• **Aim of the task**:
Return the lines below that carry the word "right".

Saved data entries:

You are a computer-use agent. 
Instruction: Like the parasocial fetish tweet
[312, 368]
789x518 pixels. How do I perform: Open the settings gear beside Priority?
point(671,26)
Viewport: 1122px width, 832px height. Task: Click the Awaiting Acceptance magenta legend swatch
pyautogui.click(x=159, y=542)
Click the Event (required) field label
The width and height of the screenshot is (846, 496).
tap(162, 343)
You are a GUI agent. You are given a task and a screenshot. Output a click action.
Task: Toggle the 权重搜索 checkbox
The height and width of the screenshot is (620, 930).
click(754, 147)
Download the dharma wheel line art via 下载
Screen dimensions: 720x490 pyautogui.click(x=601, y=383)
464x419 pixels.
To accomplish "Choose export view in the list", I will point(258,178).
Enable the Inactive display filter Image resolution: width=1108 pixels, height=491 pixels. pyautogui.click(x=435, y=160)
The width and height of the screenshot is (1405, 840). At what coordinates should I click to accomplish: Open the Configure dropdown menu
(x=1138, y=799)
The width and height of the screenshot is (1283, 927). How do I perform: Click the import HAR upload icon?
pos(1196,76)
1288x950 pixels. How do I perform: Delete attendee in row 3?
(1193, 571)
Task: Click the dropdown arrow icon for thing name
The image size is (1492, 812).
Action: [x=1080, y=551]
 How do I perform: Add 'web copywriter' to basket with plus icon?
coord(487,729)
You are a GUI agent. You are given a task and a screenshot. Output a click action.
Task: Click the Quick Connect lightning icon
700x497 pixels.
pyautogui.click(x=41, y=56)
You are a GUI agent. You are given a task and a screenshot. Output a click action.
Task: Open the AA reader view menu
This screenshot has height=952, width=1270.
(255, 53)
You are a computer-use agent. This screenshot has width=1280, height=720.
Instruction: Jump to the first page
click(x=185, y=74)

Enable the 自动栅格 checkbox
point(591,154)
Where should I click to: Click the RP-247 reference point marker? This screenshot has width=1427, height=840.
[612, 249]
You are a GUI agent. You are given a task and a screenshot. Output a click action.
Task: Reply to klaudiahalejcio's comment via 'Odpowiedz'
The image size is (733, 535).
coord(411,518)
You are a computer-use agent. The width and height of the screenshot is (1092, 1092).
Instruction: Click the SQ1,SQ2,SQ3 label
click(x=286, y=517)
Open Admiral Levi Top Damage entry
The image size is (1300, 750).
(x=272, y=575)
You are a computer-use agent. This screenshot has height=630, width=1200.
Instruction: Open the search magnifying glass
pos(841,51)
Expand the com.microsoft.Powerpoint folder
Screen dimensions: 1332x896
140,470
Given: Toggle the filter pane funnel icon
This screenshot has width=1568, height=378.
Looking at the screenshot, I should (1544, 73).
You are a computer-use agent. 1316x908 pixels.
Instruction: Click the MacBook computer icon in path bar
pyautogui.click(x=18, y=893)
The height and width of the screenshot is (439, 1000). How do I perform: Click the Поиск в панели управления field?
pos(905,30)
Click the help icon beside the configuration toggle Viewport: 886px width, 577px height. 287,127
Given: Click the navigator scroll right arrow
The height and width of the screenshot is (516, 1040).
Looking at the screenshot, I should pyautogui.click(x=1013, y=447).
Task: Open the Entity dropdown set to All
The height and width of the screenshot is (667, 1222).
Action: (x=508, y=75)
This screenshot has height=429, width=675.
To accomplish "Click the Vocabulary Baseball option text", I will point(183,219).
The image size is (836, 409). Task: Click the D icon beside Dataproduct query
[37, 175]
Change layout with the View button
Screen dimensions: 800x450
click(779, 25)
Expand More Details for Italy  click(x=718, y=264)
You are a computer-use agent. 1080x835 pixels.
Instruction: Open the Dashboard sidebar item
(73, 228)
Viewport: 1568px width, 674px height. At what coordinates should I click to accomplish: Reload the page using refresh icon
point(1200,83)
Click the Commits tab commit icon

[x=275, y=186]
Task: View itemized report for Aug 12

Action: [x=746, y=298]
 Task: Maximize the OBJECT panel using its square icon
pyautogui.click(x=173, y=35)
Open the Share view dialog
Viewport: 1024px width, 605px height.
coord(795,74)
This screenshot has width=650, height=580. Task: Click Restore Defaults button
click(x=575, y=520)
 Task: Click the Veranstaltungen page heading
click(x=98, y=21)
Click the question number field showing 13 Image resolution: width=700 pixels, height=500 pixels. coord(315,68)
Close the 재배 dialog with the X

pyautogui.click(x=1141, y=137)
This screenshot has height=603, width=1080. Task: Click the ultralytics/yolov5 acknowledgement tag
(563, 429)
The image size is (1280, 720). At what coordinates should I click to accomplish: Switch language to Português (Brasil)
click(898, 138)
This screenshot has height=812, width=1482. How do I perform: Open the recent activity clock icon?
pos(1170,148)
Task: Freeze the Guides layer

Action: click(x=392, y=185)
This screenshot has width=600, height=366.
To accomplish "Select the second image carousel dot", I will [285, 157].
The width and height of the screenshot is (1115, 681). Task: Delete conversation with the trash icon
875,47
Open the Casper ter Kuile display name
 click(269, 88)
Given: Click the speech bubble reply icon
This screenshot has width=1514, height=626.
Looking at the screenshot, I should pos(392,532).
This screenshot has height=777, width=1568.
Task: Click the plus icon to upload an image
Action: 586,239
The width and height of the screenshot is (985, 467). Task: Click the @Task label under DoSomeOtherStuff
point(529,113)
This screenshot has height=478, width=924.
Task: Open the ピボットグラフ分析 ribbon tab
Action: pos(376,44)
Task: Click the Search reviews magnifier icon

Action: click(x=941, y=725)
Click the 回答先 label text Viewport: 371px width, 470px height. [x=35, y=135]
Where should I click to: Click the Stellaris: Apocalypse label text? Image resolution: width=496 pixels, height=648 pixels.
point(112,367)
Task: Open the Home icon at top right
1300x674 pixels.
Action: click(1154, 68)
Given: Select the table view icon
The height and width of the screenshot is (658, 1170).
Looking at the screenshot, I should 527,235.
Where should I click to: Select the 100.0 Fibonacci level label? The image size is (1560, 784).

• **Written response**:
Given: Click the navigator scroll right arrow
Task: Open the Home icon at top right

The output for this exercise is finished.